4-2 沐浴場に向かう
途端に、息苦しくなった。
一瞬気が遠くなったが、その理由はすぐに分かった。町全体が、異様な匂いに包まれていたからだ。
最も強烈なのは、ここでは神の使いとして大切にされているという牛の排泄物なのだが、そのほかにも、あちこちで売っている独特の香辛料や、風呂に入ることなどなさそうな連中の体臭、オーバーヒートの車、至る所にあるヒンドゥーの神々の祠のような物の前で焚かれている香、そんなものが全部寄り集まって、形容すべき言葉も思い当たらない唯一無二の匂いをつくりあげていた。その匂いが、高い温度と湿度の空気の中に詰まっているため、ほとんど首を絞められたかのように息苦しい。
それに、音だ。
混雑を極めた道に何の秩序もないから、車もバイクも何の遠慮もなくビービーと鳴らし合う。大きなスピーカーからは、ヒンドゥーの祈りだか歌だか分からない単調なものが流され、当然のことながら人々は大声でわめき合う。
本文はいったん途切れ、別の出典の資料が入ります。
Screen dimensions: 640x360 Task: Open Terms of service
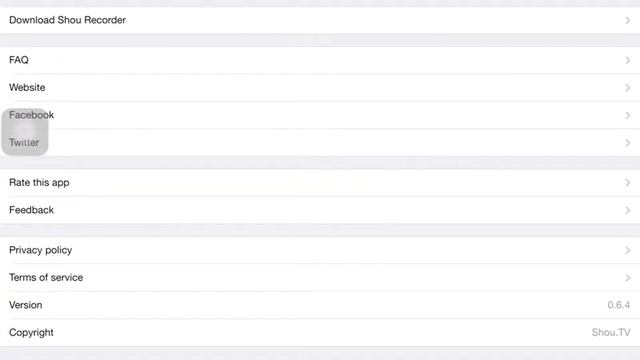320,278
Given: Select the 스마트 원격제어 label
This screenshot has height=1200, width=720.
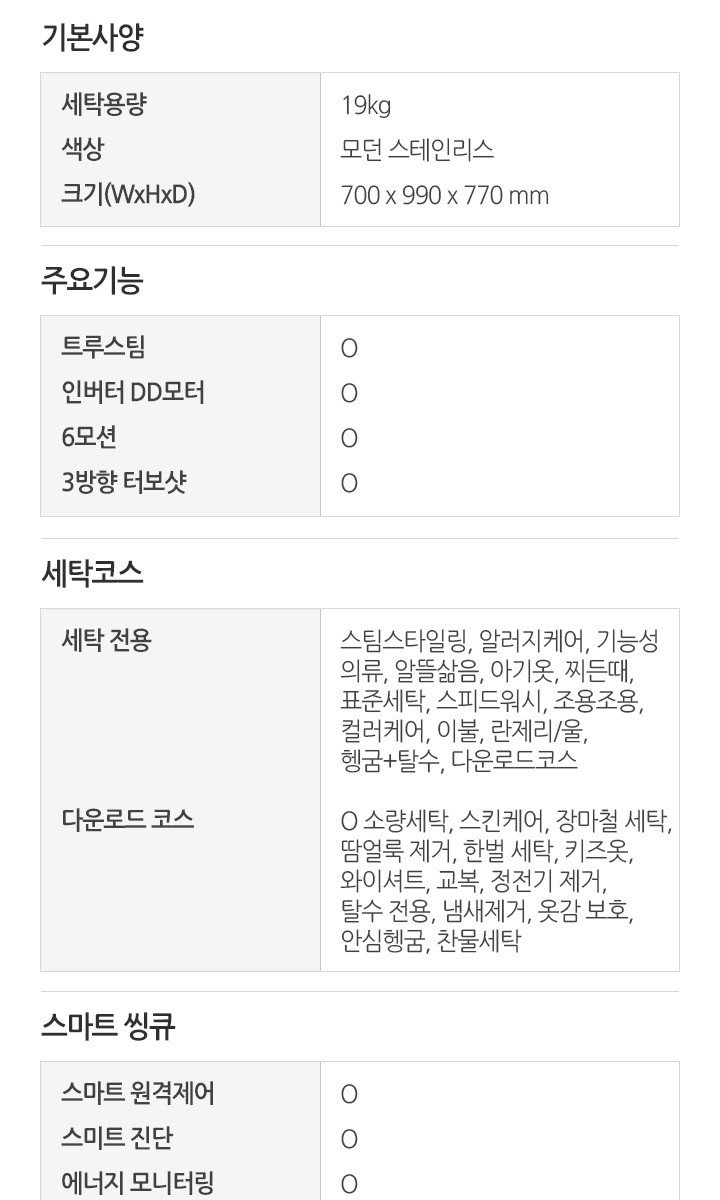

もちろん、インドについて何も予備知識なしに出掛けてきたわけではない。ただ、この匂いと騒音は、まったく予想を越えていた。お陰で、着く早々に意識は朦朧状態となり、それ以上何もしなくても、いつのまにかにインド的世界に滑り込めたのかもしれない。
とにかく、僕はガンジスを目指して歩いていた。
次々に寄って来ては、サリーや、象牙細工や、それにハッシシなんかを勧める連中を振り払い、牛や車を避け、大勢の人々にぶつかりそうになりながら、僕は道がわずかに下って行く方へと進んでいった。さらに人が増えて来た道をしばらく歩いていくと、突然、回りの気配が一変した。視界が急に開けて空気が一瞬爽やかになり、騒音がはるか後方に遠のいた気がした。そうして、目の前に茶色い帯が見えた。
手前にはきのこのような傘が幾つも並び、日に焼けた顔に絵の具のような物で模様を描いた男がすわり、その前をスカートのようなものを腰に巻いた男や、ずぶ濡れのサリーを来た女が行き交っていた。はるか下の方には泥水のような茶色い水がいろいろなものを浮かべ、たっぷりと盛り上がるように渦巻きながら流れていて、そして、その向こうには、遠く泥と草の岸が霞んでいた。
それが、ガンジスだった。
ここが、ヒンドゥー教徒が一生に一度は訪れるべき巡礼の地、ヴァラナシのガートだった。
夢に見たその光景を目の当たりにして胸が一杯になり、僕は深呼吸をしようと、大きく息を吸い込んだ。
その瞬間、僕は突然固い手で右手をつかまれ、思わず声を上げそうになった。深呼吸を中断されて呼吸が乱れ、急に心臓の動悸が上がったのが分かった。